Two farmers have taken their own lives since Friday in south-central Maharashtra’s Beed district, about 400 km from Mumbai. However, with the local administration contending that the deaths aren’t a direct fallout of debt-repayment pressure, even compensation for the bereaved families from the Chief Minister’s Relief Fund seems unlikely.
This runs sharply against the recommendations of a government-ordered report published in late January. The Indira Gandhi Institute of Developmental Research, which probed farmer suicides in Maharashtra, said that the state should—apart from reforming rural credit structures to extending counselling services at the primary health centre level, among other measures—alter its inflexible compensation policies to extend relief to all suicide households.

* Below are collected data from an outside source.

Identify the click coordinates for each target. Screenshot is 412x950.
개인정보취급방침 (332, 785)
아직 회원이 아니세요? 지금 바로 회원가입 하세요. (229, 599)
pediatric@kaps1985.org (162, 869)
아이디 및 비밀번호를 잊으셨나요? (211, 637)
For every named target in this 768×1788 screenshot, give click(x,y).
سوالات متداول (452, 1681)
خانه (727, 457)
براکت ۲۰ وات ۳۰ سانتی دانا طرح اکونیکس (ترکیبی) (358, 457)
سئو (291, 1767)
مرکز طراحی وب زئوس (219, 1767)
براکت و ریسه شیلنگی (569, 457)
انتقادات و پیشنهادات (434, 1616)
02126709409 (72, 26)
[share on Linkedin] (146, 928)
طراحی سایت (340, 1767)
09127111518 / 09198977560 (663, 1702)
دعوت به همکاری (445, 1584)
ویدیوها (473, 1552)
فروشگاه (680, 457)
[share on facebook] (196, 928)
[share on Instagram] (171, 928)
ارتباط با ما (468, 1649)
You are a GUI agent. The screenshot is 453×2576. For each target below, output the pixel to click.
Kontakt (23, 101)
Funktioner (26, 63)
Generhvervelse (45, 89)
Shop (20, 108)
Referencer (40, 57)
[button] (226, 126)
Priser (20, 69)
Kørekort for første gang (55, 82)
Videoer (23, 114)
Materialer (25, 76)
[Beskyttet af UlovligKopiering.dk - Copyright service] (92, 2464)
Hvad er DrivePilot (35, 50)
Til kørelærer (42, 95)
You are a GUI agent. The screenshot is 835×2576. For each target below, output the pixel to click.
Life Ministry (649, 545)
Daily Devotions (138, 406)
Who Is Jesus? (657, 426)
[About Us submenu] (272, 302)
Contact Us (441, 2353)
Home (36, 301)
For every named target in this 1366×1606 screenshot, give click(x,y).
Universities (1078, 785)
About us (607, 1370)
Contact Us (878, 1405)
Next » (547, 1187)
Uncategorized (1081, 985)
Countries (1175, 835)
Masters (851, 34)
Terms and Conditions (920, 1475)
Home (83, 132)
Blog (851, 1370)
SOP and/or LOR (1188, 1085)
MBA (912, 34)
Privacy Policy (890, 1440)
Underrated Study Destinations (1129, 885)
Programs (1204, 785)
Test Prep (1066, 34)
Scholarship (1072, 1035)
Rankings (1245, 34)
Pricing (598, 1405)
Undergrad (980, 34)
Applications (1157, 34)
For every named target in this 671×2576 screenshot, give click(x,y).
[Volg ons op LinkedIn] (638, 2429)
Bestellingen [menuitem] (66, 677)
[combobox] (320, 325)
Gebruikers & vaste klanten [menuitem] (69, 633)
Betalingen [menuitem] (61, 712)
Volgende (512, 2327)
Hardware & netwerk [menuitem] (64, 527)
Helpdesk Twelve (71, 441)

Subhash Jhagte, sarpanch of Nimbangaon-Chobha where one of the suicides took place—the village’s third in a year—too said by viewing each case through the narrow prism of debt from a formal institution, the state was failing to provide both short-term and long-term relief measures to tackle the agrarian crisis sweeping farming households (see box).
In Nipan Takli of Majalgaon taluka, jowar farmer Sukhadev Shinde (65) consumed pesticide early on Monday, just hours before Deputy Chief Minister R R Patil announced in the Assembly that he would create a special cell in the CID to investigate complaints against moneylenders.
On Tuesday afternoon, when the paper visited the Shinde family, government officials had yet to visit and enquire why Shinde may have taken this extreme step.
Talking to The Indian Express, Sukhadev’s son Rameshwar, a barber in Beed, said his father was driven to kill himself after losing 4.5 acres of land to ‘‘a sahukar’’, Shivaji Dalvi. Dalvi is also Sukhadev’s son-in-law.